*** Record extracts Section Begins ***

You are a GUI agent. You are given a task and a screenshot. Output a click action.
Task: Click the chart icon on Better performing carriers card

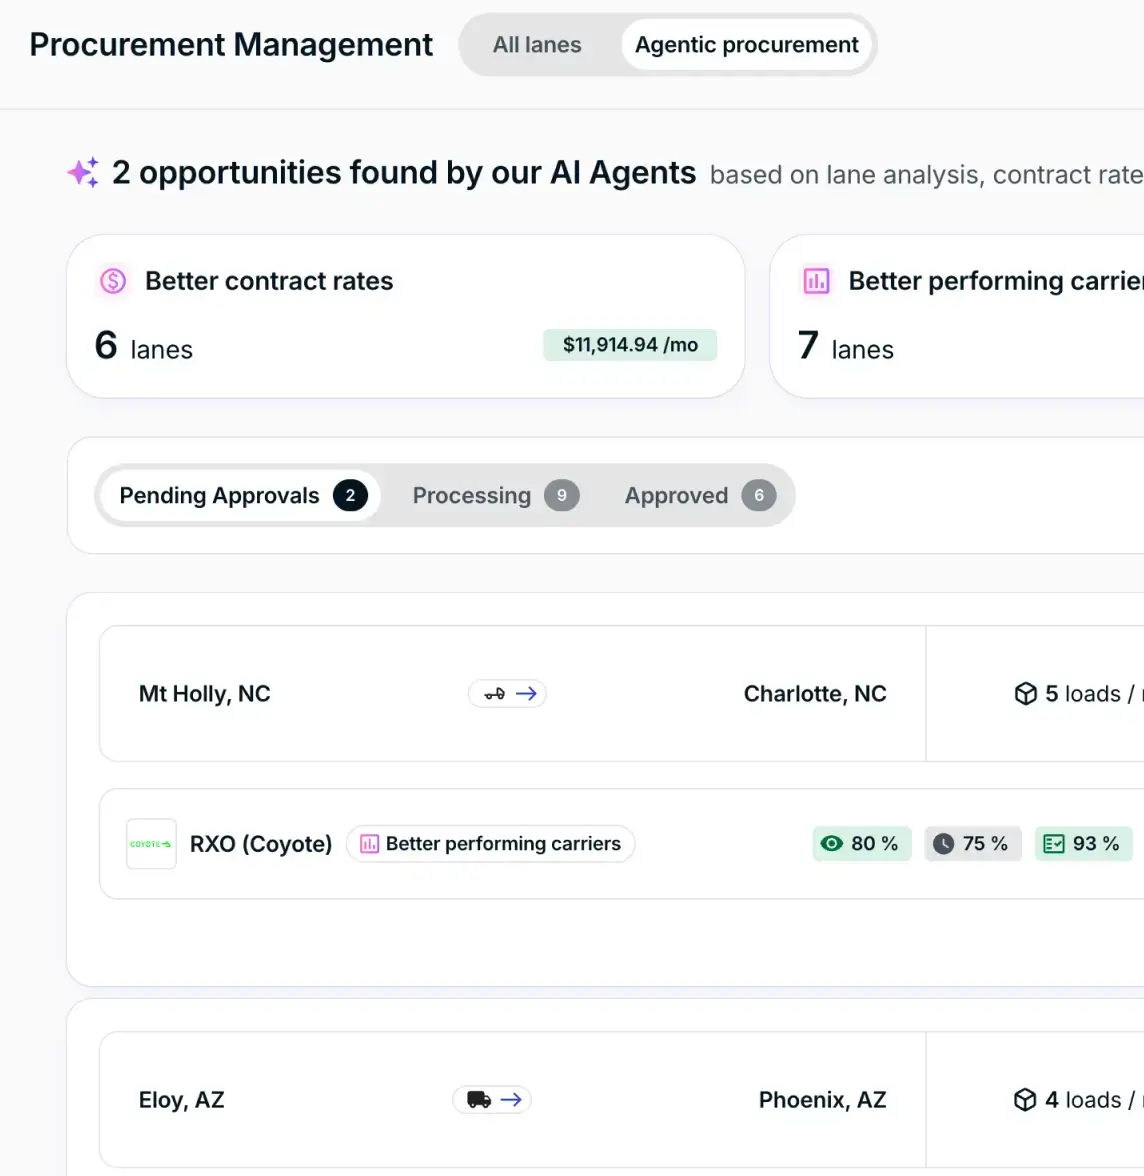pos(816,281)
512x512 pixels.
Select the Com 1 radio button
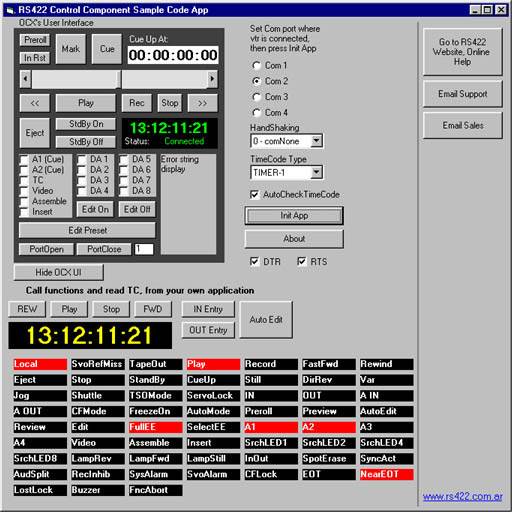(x=256, y=65)
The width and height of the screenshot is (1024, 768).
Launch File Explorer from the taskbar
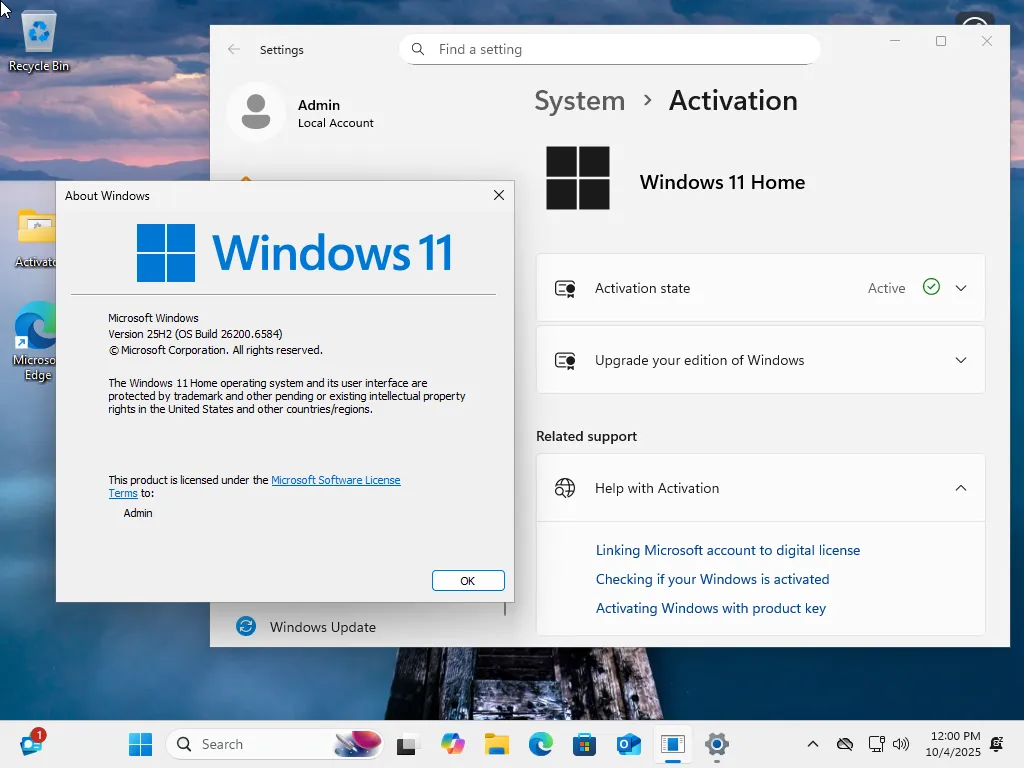[x=497, y=744]
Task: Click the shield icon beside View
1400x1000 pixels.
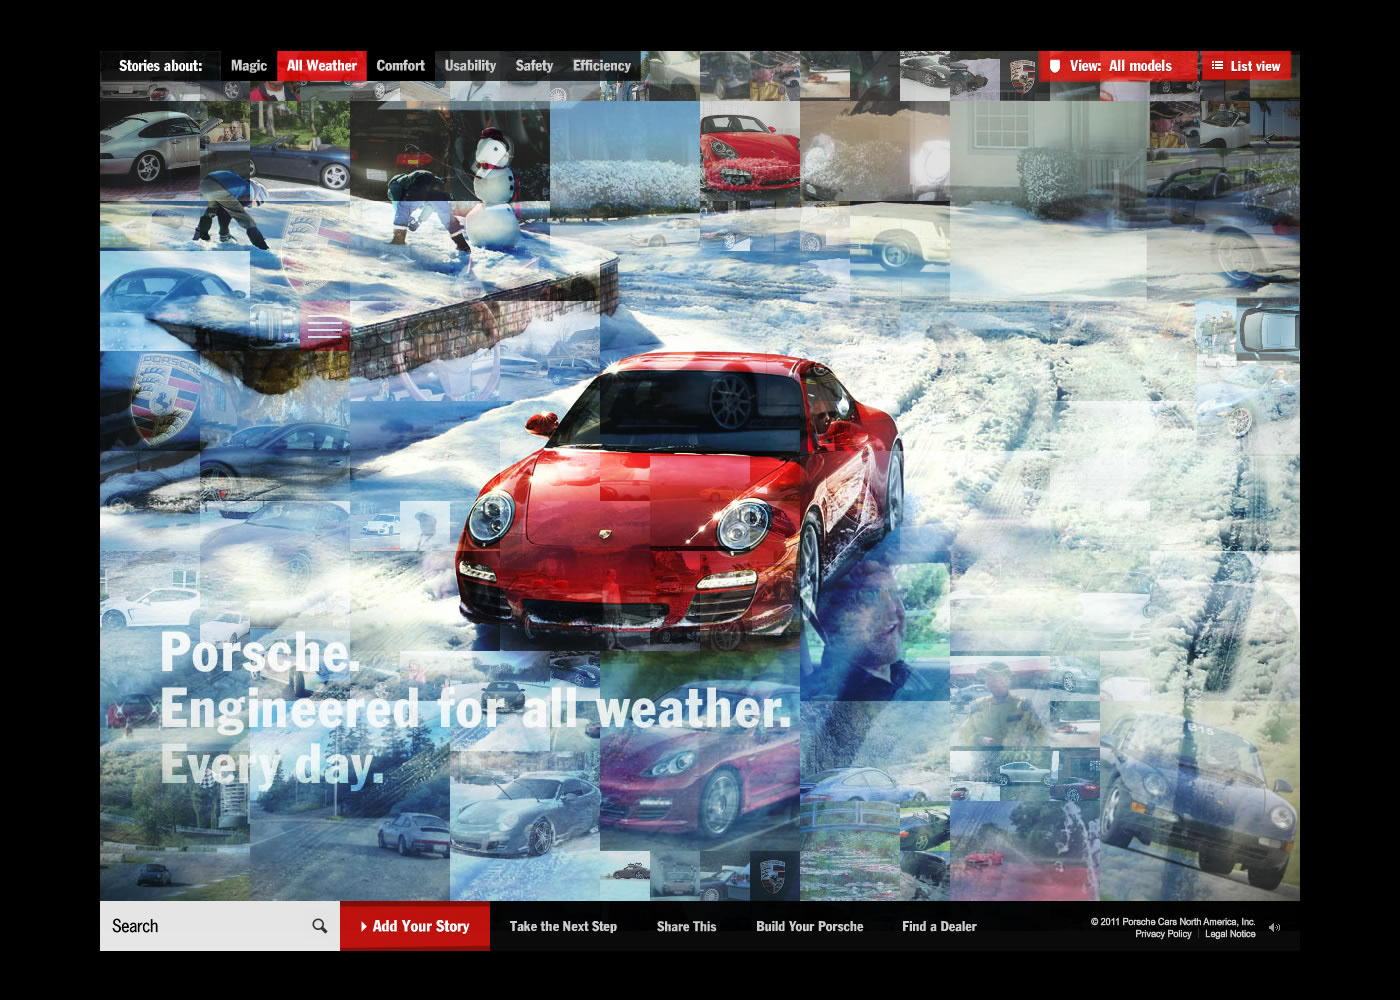Action: 1054,66
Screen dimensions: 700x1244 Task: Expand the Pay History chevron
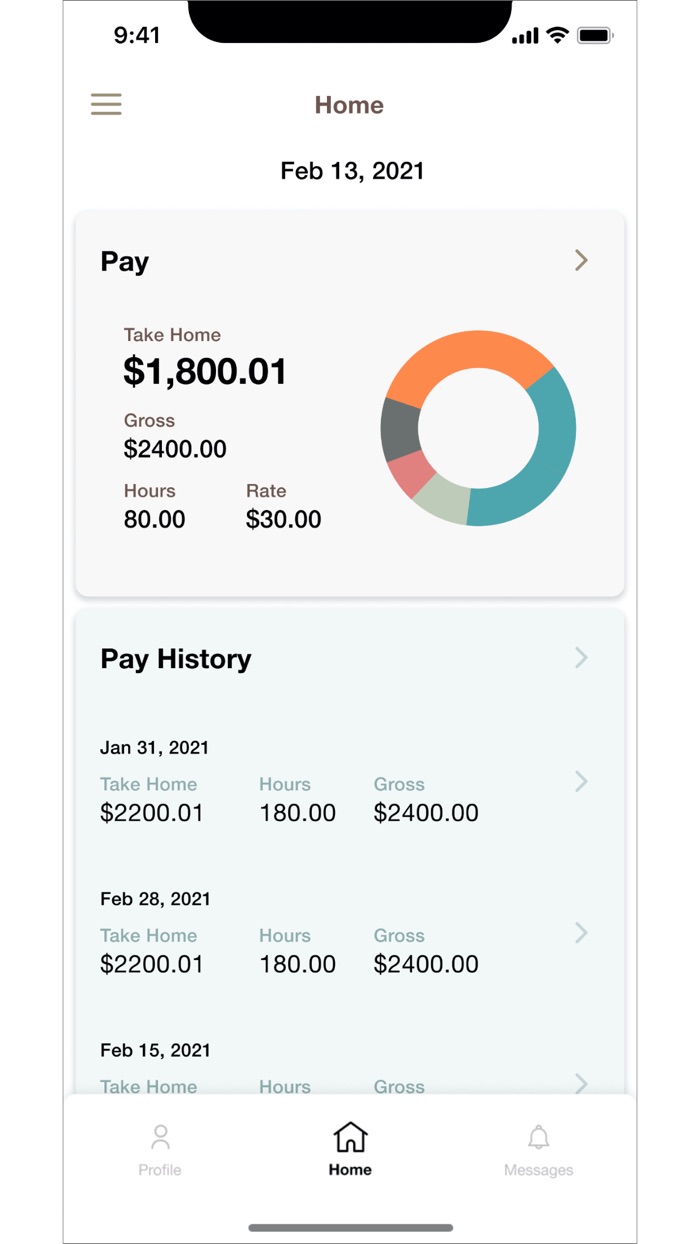pyautogui.click(x=581, y=658)
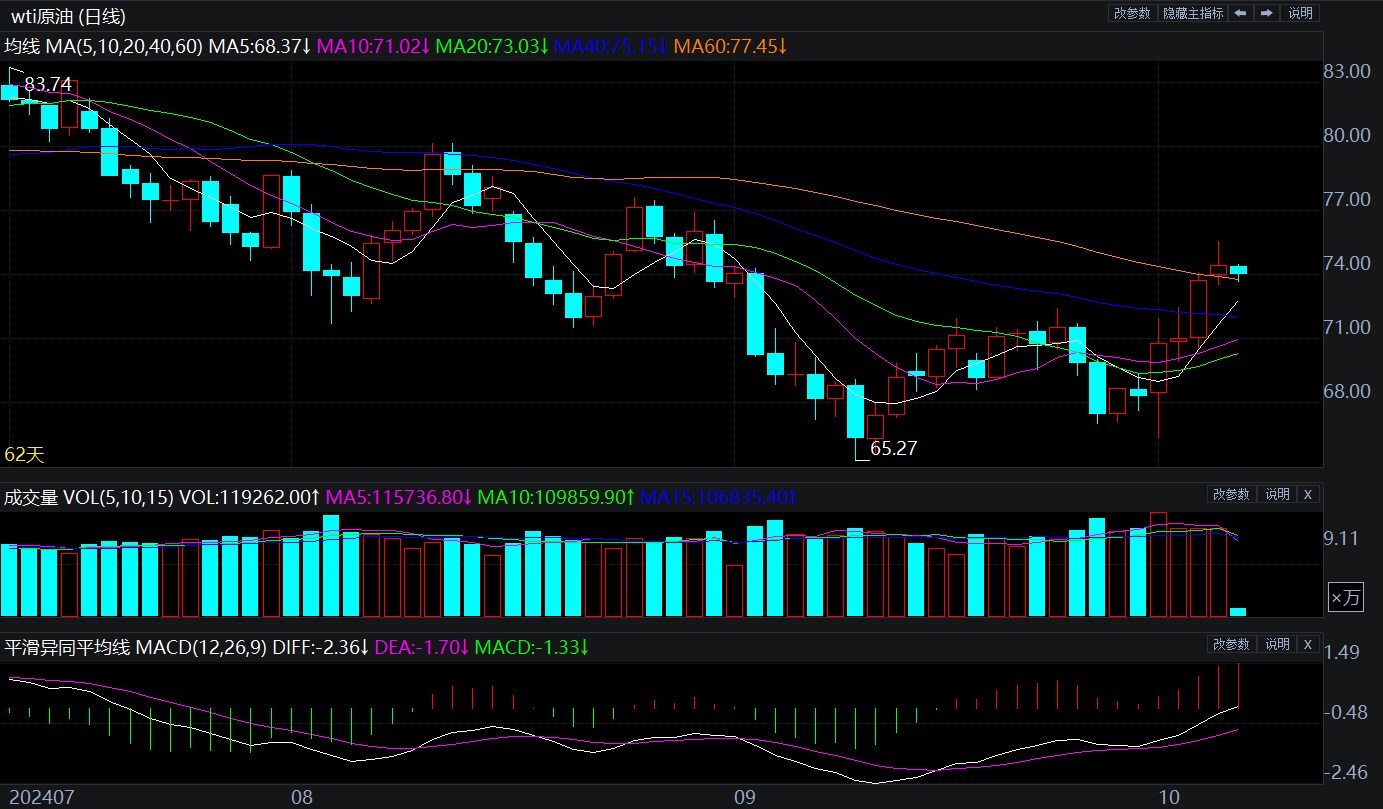The width and height of the screenshot is (1383, 809).
Task: Close the MACD indicator panel with X
Action: 1308,645
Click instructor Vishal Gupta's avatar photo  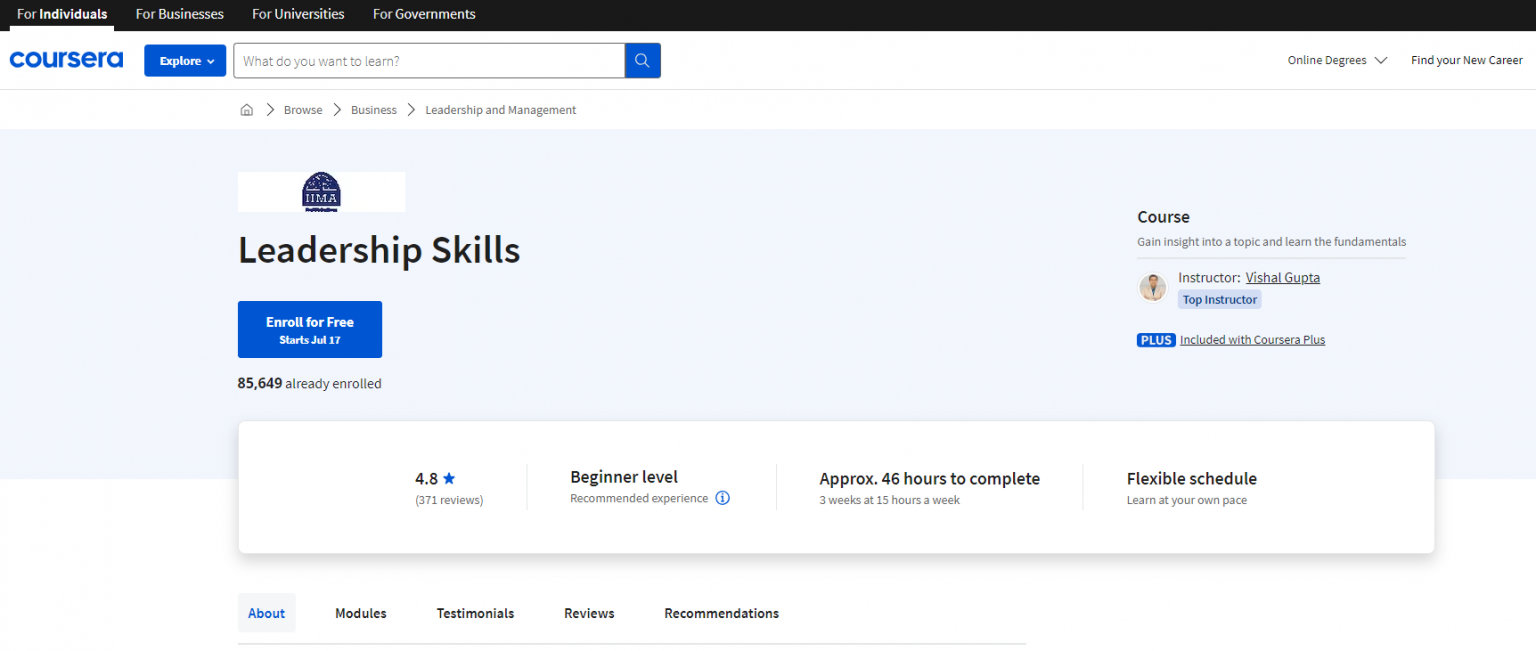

*** Record extracts Section Ends ***

The answer consists of the lines from the one holding "Launch File Explorer from the taskbar" to the end of the records, inclusive, restated exactly and without pictures.

Launch File Explorer from the taskbar
[x=497, y=744]
Task: Click the shield icon beside View
1400x1000 pixels.
Action: 1054,66
Screen dimensions: 700x1244 Task: Expand the Pay History chevron
pyautogui.click(x=581, y=658)
The width and height of the screenshot is (1383, 809).
Task: Close the MACD indicator panel with X
Action: 1308,645
Click instructor Vishal Gupta's avatar photo  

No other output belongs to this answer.